If you want to take extra precautions to ensure that the shipped record arrives without any damage, you can use shipping fillers. These are cardboard pieces that are the same size as a vinyl record, which should be placed above and below the LP inside the box. This helps to prevent the record from getting pressed down. For shipping 7″ singles these cardboard pieces usually have a pre-perforation in the middle, allowing a piece the size of a 7″ record to be removed. You can purchase such shipping fillers on protected.de or at other online and record stores.
Sealing the box
Before sealing the shipping box, double-check that everything is secure and won’t shift during transportation. As described above gently shake the box to ensure there is no rattling sound inside. If the vinyl record still has space to move, add more material to secure it.

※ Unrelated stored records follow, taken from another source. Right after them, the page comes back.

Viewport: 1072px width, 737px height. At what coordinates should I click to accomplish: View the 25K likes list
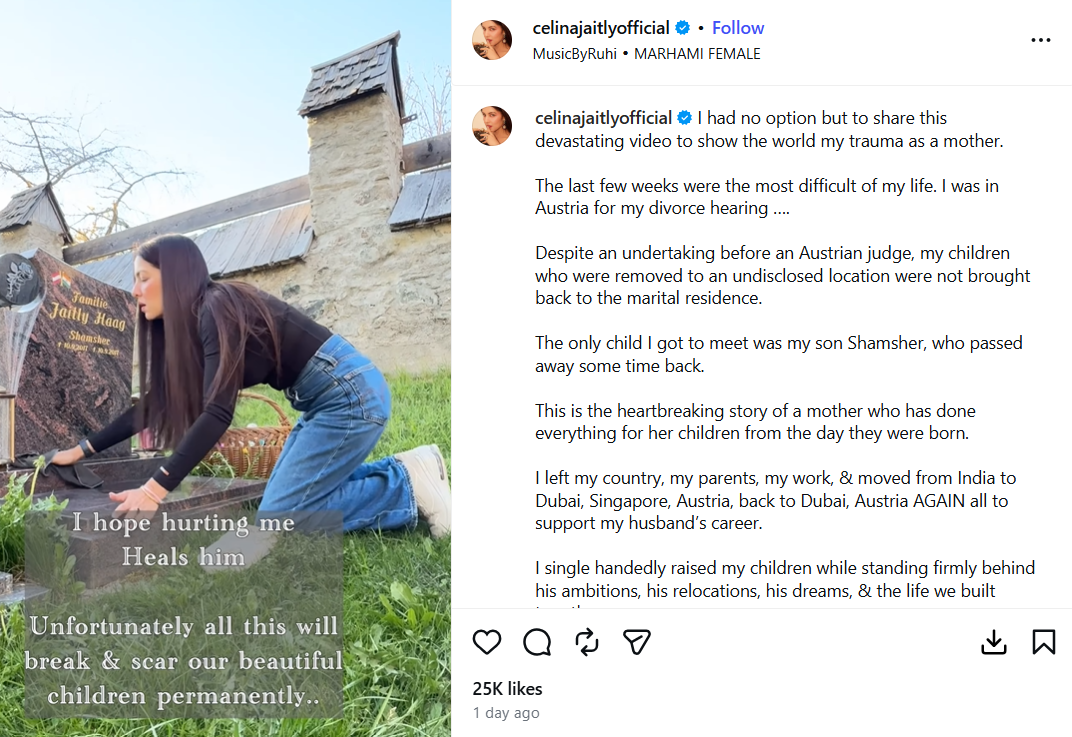coord(507,688)
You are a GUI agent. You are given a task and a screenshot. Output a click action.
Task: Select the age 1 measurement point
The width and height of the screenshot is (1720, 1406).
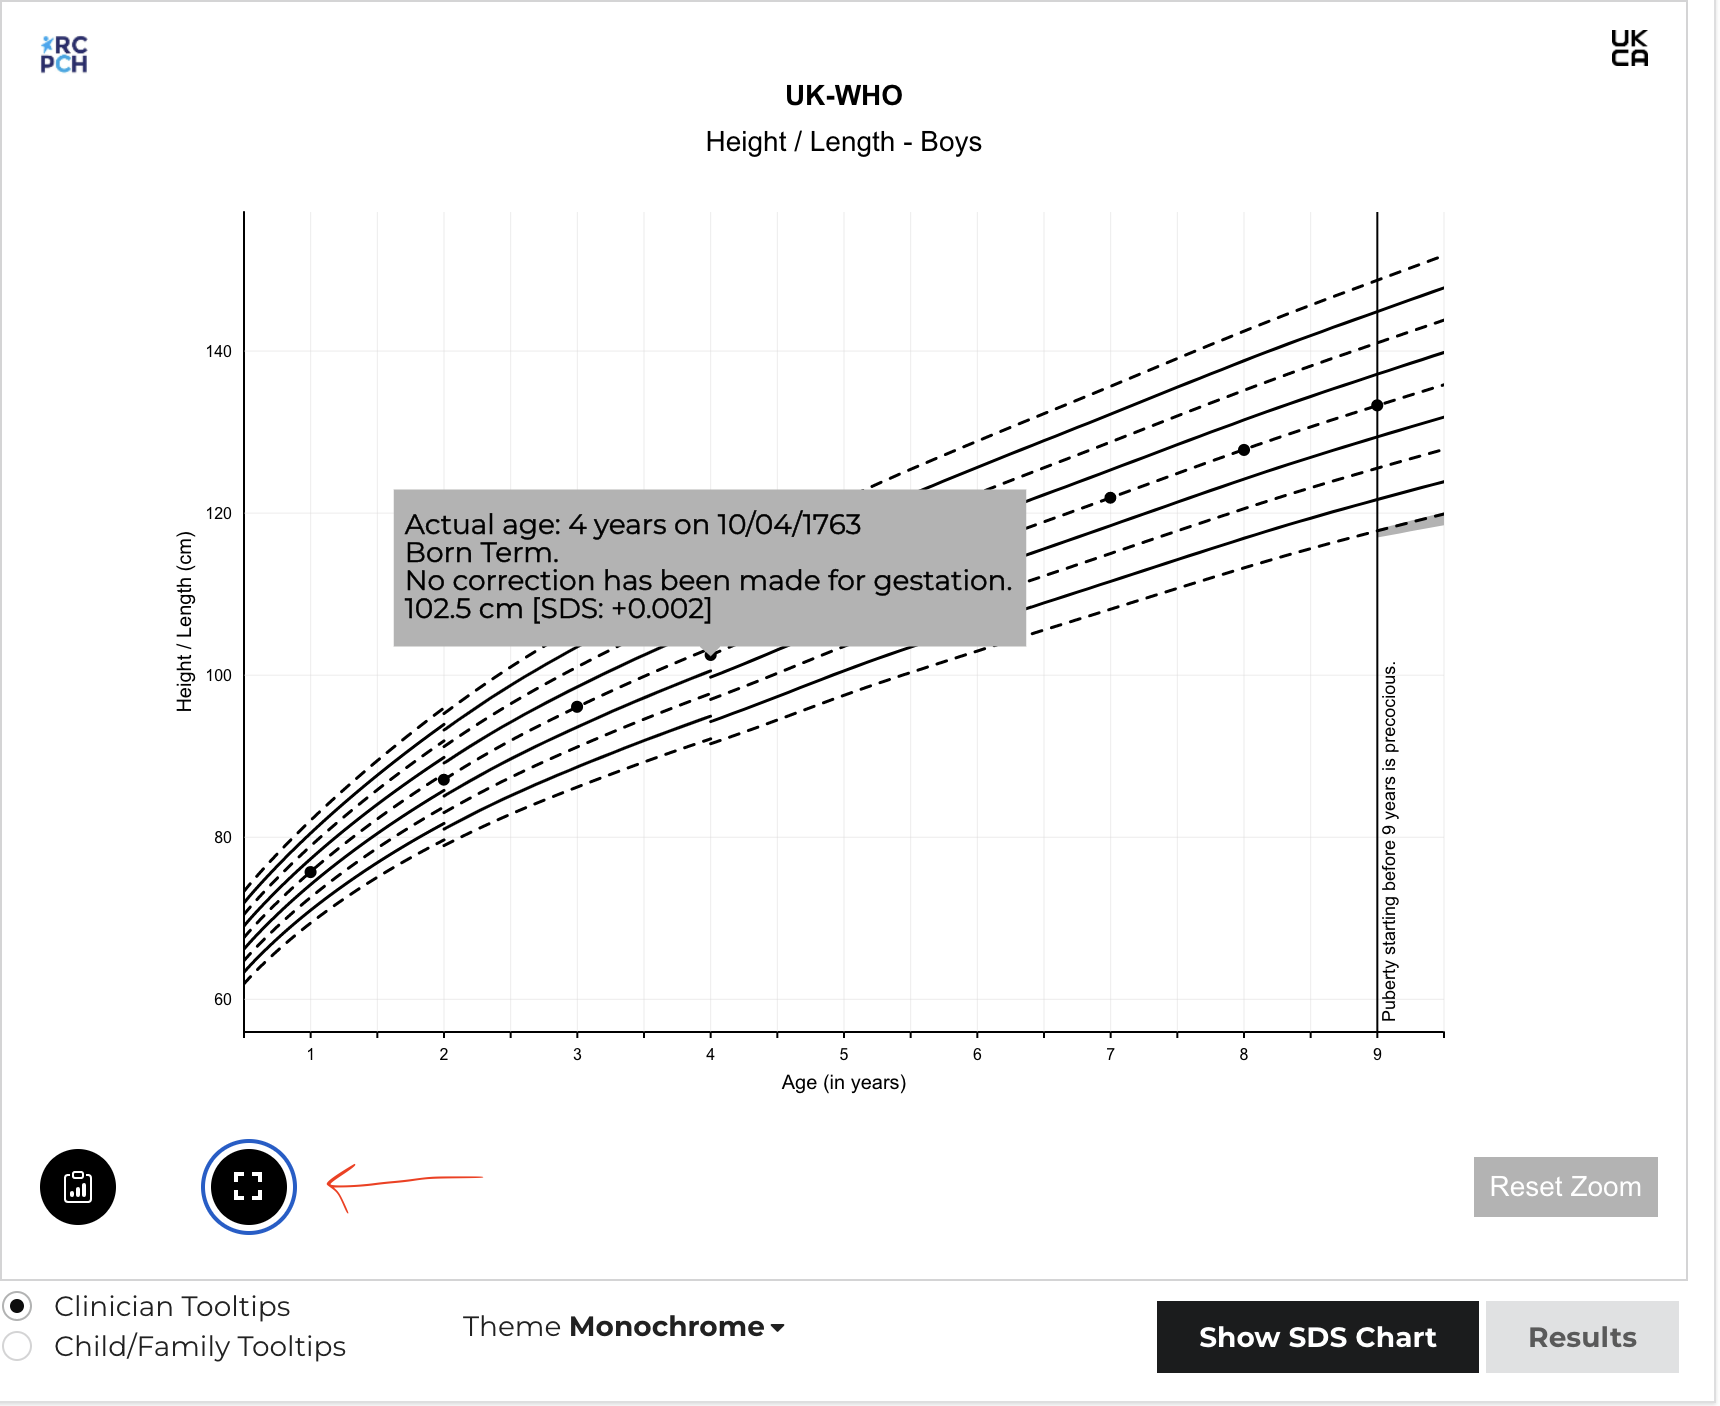[310, 871]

If everything is properly packed, seal the box with stable packaging tape. If you want to be on the safe side reinforce the corners of the box to prove extra stability. If possible put a label or sticker on the package that says “Fragile” or “Handle with Care”.
How to choose the best shipping service provider?
If you are shipping from germany check out the german translation of this article, which gives you the best shipping service provider for national and international shipping. For all other countries you have to check with your local parcel service. There is just one thing you have to keep in mind…
IMPORTANT NOTICE: Only ship vinyl records with a tracking number!
Tracking number is a must!
A final tip: when shipping a record sold on Discogs or eBay, always choose a shipping method that provides tracking number and link. Just remember: if the record doesn’t arrive for whatevere reason and the buyer opens a complaint case with PayPal, you must be able to provide proof of shipment. If you are not able to, the other party automatically wins the case and gets their money back. Unfortunately, there are cases of fraud where buyers claim not to have received the record, even though it’s not true. Only by being able to provide shipping proof with a tracking number you can avoid such losses.
Key points to remember:
Choose a suitable shipping box, preferably one with edge protection.
Remove the record from the printed inner sleeve and place it in a neutral, padded sleeve.
Separate the record and the album cover inside the package.
If the record has some space to move, wrap it with paper, bubble wrap or similar packaging material.